EXCERPT:
For its part, the U.K.-based Syrian Observatory for Human Rights said that 1,015 civilians had died in five months of Russian air raids, including 238 children.

Meanwhile, the U.S. air war lately has focused on destroying ISIS’ oil facilities, oil-transportation tanker trucks and stashes of hard currency.

The attacks on the militants’ economy has strained ISIS’ finances, reportedly compelling the group to cut pay to its troops by 50 percent. The pay cut could be behind an apparent recent drop in the number of active fighters in ISIS’ ranks from more than 30,000 to as few as 19,000.

In late 2015, monitoring groups, including the Violations Documentation Center and the Syrian Observatory for Human Rights, separately estimated that several hundred Syrian civilians had died in coalition airstrikes since September 2014. The

Pentagon has only acknowledged a handful of civilian deaths in its air raids, although military officials are investigating scores of claims regarding civilian casualties.

In any event, with just a few exceptions the coalition air strikes have not helped secular rebel forces seize territory in Syria. Indeed, the only major U.S.-backed rebel group to make any significant gains in recent weeks is the People’s Protection Units, the military wing of the Syrian Kurdish Democratic Union Party.

But the People’s Protection Units, also known as the YPG, captured its new territory not from the regime or ISIS, but from other American-backed secular rebels. And it was reportedly the chaos resulting from Russian air strikes, rather than any assistance from coalition warplanes, that gave the YPG the opportunity to advance.

Each Russian air raid is arguably much more destructive than an equivalent coalition attack. The Kremlin claimed that each of its strikes destroys three or four targets, on average. By contrast, the American coalition said it hits, on average, two targets every time it launches a jet.

SUPPLIED DATA:
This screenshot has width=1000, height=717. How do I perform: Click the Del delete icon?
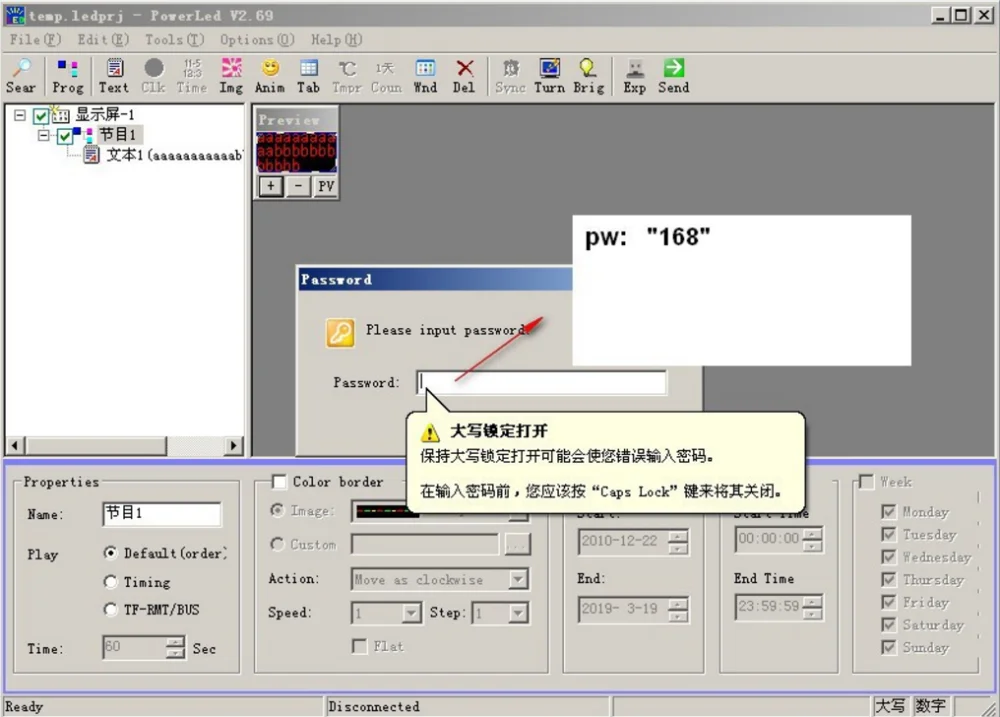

EXERCISES:
• 1. Do these statements agree with the excerpt? Answer yes or no for each, and quote the words from the excerpt that decide it.
(a) The Syrian Observatory for Human Rights counted 238 children among the civilians killed in Russian air raids.
(b) The YPG took its new territory from ISIS.
(c) The American coalition said it hits three or four targets, on average, each time it launches a jet.
• 2. According to the excerpt, what has the U.S. air war recently focused on destroying? List every item.

EXERCISE ANSWERS:
• 1.
(a) Yes: "1,015 civilians had died in five months of Russian air raids, including 238 children."
(b) No: "captured its new territory not from the regime or ISIS, but from other American-backed secular rebels."
(c) No: "the American coalition said it hits, on average, two targets every time it launches a jet."

• 2.
- ISIS' oil facilities
- oil-transportation tanker trucks
- stashes of hard currency